Tucker also said any break-up of the bank would undermine its global strategy and dent its revenue, repeating the bank’s argument that it would be risky and costly.
Lui, Ping An and its supporters always faced an uphill battle to secure the 75% of votes cast needed to succeed.
With around a 50% turnout, Ping An’s shareholding represents around an 18-19% share of the vote going against the bank, HSBC said in a statement.
HSBC tripled its profit in the first quarter as rising interest rates boosted its income, paying its first quarterly dividend since 2019.
HSBC’s Tucker also told investors that the bank still planned to sell its French retail business and that negotiations for a sale were ongoing, after warning last month the deal could be in jeopardy.
Like Barclays’ investor meeting earlier this week, HSBC’s event was repeatedly interrupted by climate campaigners singing songs, while one protester stood up at the front of the hall with a banner reading ‘No more dirty coal’.

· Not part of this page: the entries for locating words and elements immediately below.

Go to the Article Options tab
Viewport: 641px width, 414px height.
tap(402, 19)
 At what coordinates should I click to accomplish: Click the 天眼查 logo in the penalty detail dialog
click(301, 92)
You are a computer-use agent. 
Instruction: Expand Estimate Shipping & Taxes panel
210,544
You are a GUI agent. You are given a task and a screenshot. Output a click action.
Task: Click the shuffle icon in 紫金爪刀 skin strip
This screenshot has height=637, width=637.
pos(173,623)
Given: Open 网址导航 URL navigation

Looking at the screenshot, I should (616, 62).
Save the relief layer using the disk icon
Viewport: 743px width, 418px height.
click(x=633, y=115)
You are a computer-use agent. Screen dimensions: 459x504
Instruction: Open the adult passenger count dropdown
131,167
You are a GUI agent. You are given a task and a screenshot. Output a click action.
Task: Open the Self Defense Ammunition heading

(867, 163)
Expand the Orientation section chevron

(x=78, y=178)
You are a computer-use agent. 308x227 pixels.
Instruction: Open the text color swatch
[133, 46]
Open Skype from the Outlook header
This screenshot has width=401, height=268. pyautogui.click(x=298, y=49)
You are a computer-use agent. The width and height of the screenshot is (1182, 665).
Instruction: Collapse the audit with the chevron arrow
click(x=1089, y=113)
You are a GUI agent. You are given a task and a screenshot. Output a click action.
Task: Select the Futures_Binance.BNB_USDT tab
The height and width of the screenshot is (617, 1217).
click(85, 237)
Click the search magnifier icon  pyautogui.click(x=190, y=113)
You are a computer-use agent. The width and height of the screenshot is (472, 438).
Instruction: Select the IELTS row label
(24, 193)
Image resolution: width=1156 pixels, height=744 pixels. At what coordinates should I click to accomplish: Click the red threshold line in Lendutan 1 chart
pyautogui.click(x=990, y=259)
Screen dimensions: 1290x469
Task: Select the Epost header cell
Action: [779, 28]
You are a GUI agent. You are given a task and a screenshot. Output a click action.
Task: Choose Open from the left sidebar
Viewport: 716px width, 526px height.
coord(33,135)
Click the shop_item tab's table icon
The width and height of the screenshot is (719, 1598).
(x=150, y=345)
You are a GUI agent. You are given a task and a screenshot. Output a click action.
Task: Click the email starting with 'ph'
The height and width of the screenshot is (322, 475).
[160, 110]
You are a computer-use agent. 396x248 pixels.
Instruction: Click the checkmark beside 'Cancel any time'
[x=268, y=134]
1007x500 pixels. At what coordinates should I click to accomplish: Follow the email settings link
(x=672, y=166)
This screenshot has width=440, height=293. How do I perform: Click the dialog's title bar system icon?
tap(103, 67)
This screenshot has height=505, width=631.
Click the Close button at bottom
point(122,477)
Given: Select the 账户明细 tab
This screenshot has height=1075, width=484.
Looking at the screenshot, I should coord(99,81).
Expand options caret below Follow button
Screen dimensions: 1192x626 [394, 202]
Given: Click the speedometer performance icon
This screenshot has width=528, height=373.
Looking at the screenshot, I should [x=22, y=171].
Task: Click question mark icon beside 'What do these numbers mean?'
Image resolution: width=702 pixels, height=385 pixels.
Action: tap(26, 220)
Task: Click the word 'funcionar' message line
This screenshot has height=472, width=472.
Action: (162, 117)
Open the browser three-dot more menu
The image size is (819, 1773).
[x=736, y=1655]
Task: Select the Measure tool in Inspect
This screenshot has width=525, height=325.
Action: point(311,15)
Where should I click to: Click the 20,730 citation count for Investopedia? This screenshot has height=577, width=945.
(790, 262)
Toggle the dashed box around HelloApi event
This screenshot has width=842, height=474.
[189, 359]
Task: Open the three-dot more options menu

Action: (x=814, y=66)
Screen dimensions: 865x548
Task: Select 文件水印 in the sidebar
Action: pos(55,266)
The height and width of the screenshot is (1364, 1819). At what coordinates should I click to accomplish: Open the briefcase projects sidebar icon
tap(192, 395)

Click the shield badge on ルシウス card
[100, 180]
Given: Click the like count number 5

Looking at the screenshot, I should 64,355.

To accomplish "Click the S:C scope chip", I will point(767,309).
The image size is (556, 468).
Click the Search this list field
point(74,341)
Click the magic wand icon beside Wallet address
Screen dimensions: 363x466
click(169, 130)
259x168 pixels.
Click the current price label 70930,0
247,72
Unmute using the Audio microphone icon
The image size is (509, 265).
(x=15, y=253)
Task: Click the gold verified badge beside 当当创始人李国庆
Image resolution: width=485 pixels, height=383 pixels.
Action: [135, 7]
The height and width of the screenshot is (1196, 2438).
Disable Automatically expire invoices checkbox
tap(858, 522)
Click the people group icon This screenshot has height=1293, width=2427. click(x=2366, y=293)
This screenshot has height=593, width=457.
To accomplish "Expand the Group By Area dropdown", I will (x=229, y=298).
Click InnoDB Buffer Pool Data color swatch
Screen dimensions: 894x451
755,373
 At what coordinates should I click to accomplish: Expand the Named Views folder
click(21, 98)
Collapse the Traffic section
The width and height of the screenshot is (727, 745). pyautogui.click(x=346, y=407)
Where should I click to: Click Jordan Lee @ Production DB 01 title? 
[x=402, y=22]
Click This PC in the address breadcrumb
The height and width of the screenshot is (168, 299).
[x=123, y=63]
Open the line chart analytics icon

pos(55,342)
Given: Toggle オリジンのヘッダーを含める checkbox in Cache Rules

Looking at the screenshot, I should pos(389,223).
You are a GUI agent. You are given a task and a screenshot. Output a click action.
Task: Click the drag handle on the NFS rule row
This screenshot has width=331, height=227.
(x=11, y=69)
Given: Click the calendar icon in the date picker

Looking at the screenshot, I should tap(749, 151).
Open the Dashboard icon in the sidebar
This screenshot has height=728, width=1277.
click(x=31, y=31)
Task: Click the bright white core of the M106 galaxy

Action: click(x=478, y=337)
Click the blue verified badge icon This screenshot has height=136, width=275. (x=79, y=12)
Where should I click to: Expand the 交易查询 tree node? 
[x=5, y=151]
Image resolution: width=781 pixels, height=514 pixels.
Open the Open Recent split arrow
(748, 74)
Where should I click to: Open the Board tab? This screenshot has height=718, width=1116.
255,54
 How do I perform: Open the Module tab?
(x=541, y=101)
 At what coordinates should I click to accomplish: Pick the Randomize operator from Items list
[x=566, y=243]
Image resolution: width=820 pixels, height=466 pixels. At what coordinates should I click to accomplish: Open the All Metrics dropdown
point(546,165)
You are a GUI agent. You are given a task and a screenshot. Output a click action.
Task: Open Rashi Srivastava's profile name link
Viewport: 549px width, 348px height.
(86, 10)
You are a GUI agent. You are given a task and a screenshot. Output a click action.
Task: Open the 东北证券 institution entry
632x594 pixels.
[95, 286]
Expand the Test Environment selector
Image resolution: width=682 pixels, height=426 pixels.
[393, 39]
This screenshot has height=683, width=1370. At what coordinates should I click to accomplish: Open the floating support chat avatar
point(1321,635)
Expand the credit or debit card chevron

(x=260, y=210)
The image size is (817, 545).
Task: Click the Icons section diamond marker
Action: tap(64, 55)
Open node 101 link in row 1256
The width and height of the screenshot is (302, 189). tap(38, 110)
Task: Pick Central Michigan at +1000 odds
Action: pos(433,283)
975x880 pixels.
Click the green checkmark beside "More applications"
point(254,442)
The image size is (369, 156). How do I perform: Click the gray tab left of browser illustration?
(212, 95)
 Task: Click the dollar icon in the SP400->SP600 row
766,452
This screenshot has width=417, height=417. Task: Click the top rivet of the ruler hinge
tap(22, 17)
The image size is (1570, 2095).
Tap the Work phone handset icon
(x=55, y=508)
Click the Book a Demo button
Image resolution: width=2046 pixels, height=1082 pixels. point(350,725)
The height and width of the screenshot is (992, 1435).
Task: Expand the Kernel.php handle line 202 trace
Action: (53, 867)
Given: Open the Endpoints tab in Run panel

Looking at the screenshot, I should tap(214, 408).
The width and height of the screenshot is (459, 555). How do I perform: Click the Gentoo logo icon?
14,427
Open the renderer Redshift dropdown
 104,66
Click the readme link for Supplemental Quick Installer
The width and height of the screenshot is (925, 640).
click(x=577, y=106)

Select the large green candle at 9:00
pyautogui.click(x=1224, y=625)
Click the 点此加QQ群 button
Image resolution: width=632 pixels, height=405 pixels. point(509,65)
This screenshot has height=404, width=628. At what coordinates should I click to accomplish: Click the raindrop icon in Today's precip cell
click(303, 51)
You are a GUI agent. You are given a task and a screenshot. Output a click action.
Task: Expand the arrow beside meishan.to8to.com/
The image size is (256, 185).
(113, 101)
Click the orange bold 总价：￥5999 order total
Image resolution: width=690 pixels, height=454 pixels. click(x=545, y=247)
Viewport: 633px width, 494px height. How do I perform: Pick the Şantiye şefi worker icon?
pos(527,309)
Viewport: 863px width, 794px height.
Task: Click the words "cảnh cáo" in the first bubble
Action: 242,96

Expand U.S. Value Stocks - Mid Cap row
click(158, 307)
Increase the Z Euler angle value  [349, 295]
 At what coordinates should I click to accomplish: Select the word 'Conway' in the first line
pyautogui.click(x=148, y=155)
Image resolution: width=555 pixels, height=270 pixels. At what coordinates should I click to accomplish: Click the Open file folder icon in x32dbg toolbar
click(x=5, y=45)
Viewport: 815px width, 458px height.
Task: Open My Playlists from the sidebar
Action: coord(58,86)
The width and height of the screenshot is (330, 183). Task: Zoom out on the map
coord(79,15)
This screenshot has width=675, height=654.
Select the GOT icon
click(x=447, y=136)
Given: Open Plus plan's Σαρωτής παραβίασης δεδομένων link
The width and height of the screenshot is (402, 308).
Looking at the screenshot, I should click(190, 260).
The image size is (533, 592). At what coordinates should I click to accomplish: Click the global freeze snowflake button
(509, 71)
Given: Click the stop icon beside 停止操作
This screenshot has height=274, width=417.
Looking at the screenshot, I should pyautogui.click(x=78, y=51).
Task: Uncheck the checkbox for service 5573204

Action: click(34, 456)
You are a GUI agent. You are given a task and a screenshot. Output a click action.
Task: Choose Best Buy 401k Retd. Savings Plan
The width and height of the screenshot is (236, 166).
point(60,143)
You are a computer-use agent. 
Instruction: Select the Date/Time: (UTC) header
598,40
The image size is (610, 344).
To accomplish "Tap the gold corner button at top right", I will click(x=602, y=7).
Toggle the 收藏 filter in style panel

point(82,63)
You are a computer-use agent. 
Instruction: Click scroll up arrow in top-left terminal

Another protester underwent a symbolic “greenwashing” in a bathtub placed outside the conference venue.
Major banks have long been targeted by green campaigners who say lenders have not done enough to curb financing of polluting companies and industries.
Barclays’ annual meeting on Wednesday was disrupted by campaigners singing a song inspired by the Spice Girls’ ‘Stop’, calling on the bank to end funding for oil and gas.